Entries provided —
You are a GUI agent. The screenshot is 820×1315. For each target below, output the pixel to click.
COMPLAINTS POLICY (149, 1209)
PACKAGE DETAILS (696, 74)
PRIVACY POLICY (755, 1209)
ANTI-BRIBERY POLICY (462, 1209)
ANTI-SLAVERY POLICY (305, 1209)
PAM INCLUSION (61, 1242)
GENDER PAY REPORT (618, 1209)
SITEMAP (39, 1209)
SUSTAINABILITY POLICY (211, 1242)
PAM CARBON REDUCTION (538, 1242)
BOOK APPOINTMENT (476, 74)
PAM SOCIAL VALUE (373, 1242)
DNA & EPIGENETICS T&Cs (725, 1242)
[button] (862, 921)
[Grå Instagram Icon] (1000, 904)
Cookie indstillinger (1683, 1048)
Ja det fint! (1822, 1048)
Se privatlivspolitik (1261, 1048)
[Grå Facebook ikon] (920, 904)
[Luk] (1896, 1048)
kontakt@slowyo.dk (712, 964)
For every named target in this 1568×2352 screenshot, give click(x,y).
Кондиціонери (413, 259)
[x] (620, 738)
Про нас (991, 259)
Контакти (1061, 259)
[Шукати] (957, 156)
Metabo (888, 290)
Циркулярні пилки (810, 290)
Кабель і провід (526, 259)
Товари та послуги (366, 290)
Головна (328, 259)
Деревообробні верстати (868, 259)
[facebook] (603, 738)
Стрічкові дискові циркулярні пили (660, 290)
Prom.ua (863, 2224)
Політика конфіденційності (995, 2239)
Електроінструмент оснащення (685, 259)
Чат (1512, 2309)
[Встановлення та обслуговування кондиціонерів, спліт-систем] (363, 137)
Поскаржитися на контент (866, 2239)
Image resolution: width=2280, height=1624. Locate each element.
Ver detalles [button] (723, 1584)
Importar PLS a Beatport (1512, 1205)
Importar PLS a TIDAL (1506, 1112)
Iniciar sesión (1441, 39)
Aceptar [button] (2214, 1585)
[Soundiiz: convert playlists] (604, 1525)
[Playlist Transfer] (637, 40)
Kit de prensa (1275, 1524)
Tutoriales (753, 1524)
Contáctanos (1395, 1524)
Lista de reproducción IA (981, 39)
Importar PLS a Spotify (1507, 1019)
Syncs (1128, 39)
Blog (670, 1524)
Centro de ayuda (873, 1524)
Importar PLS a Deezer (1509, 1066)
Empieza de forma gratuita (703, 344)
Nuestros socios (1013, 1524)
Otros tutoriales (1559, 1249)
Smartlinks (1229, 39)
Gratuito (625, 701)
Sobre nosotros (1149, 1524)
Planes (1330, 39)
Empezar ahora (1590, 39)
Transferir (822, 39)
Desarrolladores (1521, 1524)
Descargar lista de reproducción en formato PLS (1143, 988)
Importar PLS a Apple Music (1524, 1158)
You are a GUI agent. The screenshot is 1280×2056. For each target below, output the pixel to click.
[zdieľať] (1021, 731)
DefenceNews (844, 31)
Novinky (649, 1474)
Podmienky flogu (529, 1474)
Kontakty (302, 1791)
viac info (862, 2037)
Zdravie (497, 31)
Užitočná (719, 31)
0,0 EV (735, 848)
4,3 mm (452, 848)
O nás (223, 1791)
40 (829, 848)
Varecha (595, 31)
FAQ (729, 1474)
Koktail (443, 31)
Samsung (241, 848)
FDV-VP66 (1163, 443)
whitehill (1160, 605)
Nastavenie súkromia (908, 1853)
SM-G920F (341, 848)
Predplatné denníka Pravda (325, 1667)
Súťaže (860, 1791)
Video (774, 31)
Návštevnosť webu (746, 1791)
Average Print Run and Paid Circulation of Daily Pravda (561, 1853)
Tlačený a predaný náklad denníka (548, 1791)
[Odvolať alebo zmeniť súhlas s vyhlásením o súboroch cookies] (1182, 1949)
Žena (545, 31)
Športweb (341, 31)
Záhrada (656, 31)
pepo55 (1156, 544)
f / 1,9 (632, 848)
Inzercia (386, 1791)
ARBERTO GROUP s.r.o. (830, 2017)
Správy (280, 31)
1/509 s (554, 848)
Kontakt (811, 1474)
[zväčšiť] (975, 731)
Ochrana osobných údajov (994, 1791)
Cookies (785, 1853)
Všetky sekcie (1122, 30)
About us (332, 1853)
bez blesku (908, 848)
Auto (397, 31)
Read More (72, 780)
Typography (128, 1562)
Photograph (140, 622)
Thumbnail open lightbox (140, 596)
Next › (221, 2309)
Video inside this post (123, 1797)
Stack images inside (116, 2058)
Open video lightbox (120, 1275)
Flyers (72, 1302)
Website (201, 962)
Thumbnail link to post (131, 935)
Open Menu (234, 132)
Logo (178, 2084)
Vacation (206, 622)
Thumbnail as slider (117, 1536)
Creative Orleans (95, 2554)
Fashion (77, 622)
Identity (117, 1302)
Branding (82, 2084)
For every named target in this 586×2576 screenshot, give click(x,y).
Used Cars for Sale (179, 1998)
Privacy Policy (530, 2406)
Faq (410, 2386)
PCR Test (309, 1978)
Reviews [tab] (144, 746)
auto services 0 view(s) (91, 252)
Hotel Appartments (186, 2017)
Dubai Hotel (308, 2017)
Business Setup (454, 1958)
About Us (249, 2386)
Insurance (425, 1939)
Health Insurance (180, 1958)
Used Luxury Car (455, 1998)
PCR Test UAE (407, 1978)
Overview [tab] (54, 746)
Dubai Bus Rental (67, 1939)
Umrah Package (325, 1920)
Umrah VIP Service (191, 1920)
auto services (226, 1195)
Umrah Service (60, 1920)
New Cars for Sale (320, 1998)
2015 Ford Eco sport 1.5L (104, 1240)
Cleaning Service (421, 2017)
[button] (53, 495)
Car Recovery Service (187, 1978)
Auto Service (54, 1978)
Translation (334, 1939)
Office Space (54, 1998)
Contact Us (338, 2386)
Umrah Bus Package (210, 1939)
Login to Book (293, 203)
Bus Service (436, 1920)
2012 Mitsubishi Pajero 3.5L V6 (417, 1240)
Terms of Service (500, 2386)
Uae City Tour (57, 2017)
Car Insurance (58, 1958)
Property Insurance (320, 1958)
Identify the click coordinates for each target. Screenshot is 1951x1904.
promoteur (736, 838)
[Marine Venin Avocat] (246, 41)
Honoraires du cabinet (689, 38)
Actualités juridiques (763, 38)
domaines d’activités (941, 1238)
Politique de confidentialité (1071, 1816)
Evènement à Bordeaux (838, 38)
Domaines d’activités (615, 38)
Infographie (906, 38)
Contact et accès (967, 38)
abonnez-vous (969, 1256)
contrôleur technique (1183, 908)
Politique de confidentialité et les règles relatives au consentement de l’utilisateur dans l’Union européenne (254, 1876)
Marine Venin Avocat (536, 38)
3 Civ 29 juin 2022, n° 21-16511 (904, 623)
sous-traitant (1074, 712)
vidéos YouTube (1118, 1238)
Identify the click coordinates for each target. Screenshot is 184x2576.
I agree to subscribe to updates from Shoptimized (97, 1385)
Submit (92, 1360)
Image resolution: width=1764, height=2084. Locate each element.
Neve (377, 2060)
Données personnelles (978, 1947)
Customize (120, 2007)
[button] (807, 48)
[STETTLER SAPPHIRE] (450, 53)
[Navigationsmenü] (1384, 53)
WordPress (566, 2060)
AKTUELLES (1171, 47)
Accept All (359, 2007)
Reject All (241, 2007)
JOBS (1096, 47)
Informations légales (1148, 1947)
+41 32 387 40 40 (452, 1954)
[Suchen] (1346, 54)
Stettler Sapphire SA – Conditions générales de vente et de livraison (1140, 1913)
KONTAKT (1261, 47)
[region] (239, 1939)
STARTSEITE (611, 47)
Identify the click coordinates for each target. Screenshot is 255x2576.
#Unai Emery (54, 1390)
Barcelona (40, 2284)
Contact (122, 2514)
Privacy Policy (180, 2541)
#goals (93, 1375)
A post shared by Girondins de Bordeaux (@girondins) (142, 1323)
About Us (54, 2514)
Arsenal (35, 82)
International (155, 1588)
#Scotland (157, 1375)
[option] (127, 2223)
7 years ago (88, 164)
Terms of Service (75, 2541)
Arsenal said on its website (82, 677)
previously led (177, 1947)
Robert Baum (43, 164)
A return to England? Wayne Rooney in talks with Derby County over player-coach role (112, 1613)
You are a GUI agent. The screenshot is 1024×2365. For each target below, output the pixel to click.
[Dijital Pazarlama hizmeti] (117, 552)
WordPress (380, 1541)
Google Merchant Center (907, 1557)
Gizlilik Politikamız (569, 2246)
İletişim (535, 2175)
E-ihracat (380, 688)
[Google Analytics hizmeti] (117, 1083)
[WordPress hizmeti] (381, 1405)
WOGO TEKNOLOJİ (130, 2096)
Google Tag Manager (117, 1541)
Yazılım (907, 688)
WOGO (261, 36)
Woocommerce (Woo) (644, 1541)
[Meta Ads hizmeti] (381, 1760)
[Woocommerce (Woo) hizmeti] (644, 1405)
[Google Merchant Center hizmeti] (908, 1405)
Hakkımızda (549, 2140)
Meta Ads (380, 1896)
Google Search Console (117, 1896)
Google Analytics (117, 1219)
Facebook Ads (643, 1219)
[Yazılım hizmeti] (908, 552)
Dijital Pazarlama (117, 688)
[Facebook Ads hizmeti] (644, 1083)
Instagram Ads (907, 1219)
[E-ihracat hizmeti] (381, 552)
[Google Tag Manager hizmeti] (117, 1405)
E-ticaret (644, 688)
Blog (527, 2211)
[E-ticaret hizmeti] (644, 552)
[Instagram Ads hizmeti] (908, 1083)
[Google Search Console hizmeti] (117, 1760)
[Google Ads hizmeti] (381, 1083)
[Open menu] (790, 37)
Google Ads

Exercise requirements —
Taking the records above, retype every line from the one with "[Marine Venin Avocat] (246, 41)" down to the one with "Contact et accès (967, 38)", exactly and with nothing else.

Solution to this problem —
[Marine Venin Avocat] (246, 41)
Honoraires du cabinet (689, 38)
Actualités juridiques (763, 38)
domaines d’activités (941, 1238)
Politique de confidentialité (1071, 1816)
Evènement à Bordeaux (838, 38)
Domaines d’activités (615, 38)
Infographie (906, 38)
Contact et accès (967, 38)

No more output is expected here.